On diplôme le double de personnes dans les programmes de soins infirmiers. Je crois que si on faisait le même exercice aujourd'hui, les données seraient beaucoup plus hautes, affirme M. Dornan en entrevue à Radio-Canada.
Selon les informations du ministère, le taux de maintien actuel après trois ans serait aux alentours de 75 %.

Le Dr John Dornan, ministre de la Santé du Nouveau-Brunswick, évalue que la pénurie d'infirmières s'améliore dans la province. (Photo d'archives)
Photo : Radio-Canada / Allyson McCormack
En 2023, l'Université du Nouveau-Brunswick a créé un programme accéléré de trois ans et l'Université Beal au Maine et le collège privé Oulton ont reçu les autorisations de la province pour donner le programme de baccalauréat en sciences infirmières.
Finissants/tes au baccalauréat en sciences infirmières au Nouveau-Brunswick
| 2020-2021 | 1042 |
| 2025-2026 | 2011 |
Côté monétaire, le gouvernement a octroyé une prime unique de 10 000 $ aux infirmières à temps plein en 2024 et une autre prime de 5000 $ en 2025 pour les infirmières s'engageant à travailler dans la province pour un an.
Depuis, le Syndicat des infirmières et infirmiers du Nouveau-Brunswick a conclu un contrat de travail avec la province prévoyant une hausse de salaire de 12,5 % sur quatre ans.
Il y a aussi depuis 2021 des primes pour combler les postes peu convoités, en échange d'un engagement de trois ans.

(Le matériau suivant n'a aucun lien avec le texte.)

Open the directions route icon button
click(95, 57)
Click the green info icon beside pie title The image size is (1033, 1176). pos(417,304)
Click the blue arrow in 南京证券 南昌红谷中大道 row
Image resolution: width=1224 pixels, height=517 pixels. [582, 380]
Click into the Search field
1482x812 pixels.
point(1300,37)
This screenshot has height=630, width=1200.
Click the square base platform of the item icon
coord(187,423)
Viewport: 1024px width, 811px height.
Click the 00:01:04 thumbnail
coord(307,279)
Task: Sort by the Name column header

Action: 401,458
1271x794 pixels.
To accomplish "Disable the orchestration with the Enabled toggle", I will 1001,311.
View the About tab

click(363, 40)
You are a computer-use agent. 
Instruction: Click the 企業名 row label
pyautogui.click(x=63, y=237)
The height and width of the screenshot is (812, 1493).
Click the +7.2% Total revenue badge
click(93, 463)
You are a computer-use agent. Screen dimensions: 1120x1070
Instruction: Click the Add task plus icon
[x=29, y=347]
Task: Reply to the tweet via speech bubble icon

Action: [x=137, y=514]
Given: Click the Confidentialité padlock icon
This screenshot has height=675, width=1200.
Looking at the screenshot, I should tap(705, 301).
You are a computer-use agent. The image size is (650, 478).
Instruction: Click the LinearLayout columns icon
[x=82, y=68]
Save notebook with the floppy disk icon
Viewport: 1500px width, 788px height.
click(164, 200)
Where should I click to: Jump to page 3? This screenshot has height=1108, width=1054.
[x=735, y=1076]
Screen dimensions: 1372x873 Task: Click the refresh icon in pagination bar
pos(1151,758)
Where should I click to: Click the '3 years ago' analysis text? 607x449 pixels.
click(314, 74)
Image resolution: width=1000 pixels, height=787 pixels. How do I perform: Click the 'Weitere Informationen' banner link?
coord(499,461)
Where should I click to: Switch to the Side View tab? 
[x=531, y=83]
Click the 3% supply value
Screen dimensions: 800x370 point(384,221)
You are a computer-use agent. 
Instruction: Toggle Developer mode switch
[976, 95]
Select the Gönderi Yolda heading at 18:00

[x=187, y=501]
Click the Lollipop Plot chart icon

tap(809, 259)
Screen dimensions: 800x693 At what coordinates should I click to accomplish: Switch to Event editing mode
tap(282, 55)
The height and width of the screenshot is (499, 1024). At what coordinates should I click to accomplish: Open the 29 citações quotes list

La province a consacré 2,5 millions de dollars à cette enveloppe l'an dernier.

Paula Doucet est présidente du Syndicat des infirmiers et infirmières du Nouveau-Brunswick.
Photo : Daniel Saint-Louis/SIINB
La présidente du SIINB, Paula Doucet, observe aussi que ces mesures semblent avoir amélioré la rétention au cours de la dernière année.
Mais elle ajoute que ça ne sera pas suffisant pour garder les jeunes infirmières.
Si vous travaillez en sous-effectif et qu’on attend que vous donniez des soins à un grand nombre de patients, ça va vous épuiser après un certain temps, souligne-t-elle.
Les étudiants plus mobiles qu'avant
Selon la doyenne de la faculté de sciences infirmières de l’Université du Nouveau-Brunswick (UNB), Lorna Butler, le choix de carrière des diplômés leur appartient. Elle observe que d’autres provinces, dont la Nouvelle-Écosse et l’Île-du-Prince-Édouard, mènent des campagnes de recrutement très réussies dans notre province.
La mobilité entre les provinces est plus facile aujourd'hui et les étudiants sont plus aventureux, d'autant plus qu'il y a des pénuries partout, observe Mme Butler.
Elle ajoute que son institution a établi plusieurs partenariats au cours des dernières années pour encourager les personnes étudiantes à travailler dans les régions rurales.